In November, the PPI rose 4.3% y/y, bringing its 11-month average to 7.3%. The data suggests the PPI has peaked in July and is on a softening trend. The slower gain in the PPI is partly due to a moderate increase in the cost of intermediate inputs which rose by 2.8% y/y in November from 4.9% y/y in October and that could be due to the stronger MYR against the USD, hence helping to ease the cost of imports. Meanwhile, the cost of crude materials and finished goods grew firmer by 13.6% y/y and 0.3% y/y in November respectively.
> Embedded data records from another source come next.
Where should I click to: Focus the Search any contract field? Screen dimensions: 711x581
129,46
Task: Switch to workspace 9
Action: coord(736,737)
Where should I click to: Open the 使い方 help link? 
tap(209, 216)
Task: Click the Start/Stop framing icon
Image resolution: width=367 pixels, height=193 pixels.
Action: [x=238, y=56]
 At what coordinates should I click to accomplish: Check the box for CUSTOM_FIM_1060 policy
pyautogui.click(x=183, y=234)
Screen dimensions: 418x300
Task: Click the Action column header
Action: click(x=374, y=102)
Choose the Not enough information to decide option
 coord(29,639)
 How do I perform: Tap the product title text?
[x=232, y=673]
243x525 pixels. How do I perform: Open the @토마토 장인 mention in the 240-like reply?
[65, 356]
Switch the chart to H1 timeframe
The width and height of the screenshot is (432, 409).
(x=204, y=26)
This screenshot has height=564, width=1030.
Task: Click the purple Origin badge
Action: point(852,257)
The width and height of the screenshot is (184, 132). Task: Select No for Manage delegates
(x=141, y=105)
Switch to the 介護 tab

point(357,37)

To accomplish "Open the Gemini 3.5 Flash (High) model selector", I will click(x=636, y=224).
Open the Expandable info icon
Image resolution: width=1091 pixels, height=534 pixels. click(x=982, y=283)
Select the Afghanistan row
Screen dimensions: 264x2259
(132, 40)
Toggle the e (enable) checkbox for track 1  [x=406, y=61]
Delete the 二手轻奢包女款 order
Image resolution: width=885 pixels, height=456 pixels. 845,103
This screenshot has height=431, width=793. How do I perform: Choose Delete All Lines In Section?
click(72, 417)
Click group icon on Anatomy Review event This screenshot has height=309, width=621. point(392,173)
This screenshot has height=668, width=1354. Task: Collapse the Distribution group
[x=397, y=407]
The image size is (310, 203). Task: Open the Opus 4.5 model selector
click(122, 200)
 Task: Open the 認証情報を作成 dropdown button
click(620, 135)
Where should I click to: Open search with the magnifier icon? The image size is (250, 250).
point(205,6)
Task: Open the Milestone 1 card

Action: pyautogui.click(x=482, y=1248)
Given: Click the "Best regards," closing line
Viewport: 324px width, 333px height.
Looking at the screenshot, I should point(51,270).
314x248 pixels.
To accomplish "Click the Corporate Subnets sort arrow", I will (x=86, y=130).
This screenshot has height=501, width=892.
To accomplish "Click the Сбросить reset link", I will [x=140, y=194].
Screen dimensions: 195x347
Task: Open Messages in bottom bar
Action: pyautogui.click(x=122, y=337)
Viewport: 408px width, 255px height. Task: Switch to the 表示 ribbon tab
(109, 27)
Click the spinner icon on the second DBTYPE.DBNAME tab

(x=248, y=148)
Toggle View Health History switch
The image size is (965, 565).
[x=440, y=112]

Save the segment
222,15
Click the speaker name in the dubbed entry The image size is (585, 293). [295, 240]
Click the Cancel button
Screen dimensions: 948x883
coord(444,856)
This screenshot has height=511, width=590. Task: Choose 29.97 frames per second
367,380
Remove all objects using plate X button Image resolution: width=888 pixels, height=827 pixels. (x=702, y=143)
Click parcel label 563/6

We believe the overall cost of doing business is gradually becoming more contained. With the MYR showing signs of a firmer outlook in 2018 against the USD, coupled with stable commodity prices, we expect the PPI to continue rising at a moderate pace. We expect the impact of the high base to slow the gain of the PPI reading in the coming months. We project our headline CPI and PPI to average around 4.0% and 7.3% respectively in 2017 and 2.5%/3.0% respectively in 2018. In the meantime, we still expect BNM to raise the current OPR of 3.00% by 25bps in January underpinned by a growing demand-pull inflation. We expect the OPR to normalise at 3.50%.
- In November, the PPI rose 4.3% y/y from 4.7% y/y in October, bringing its 11-month average to 7.3%. The data suggests the PPI has peaked in July and is on a softening trend.
- The slower gain in the PPI is partly due to a moderate increase in the cost of intermediate inputs which rose by 2.8% y/y in November from 4.9% y/y in October and that could be due to the stronger MYR against the USD, hence helping to ease the cost of imports.
- Meanwhile, the cost of crude materials and finished goods grew firmer by 13.6% y/y and 0.3% y/y from 10.2% y/y and 0.2% y/y in October respectively.
- In tandem with the weaker cost of intermediate inputs, we found the manufacturing input cost, which accounts for 78.8% of the total PPI weightage, rising at a slower pace by 2.8% y/y in November from 3.6%y/y in October. The input cost from agriculture, forestry and fishing fell to -1.8% y/y from +4.3% y/y in October.
- The input cost from the mining sector continued its double-digit growth for 12 consecutive months. In November, it surged by 30.7% y/y from 19.6% y/y in October which partly explains the higher crude material cost.
- We believe the overall cost of doing business is gradually becoming more contained. With the MYR showing signs of a firmer outlook in 2018 against the USD, coupled with stable commodity prices, we expect the PPI to continue rising at a moderate pace. We expect the impact of the high base to slow the gains of the PPI reading in the coming months.
- We project our headline CPI and PPI to average around 4.0% and 7.3% respectively in 2017 and 2.5%/3.0% respectively in 2018. In the meantime, we still expect BNM to raise the current OPR of 3.00% by 25bps in January 2018 underpinned by a growing demand-pull inflation. We expect the OPR to normalise at 3.50%.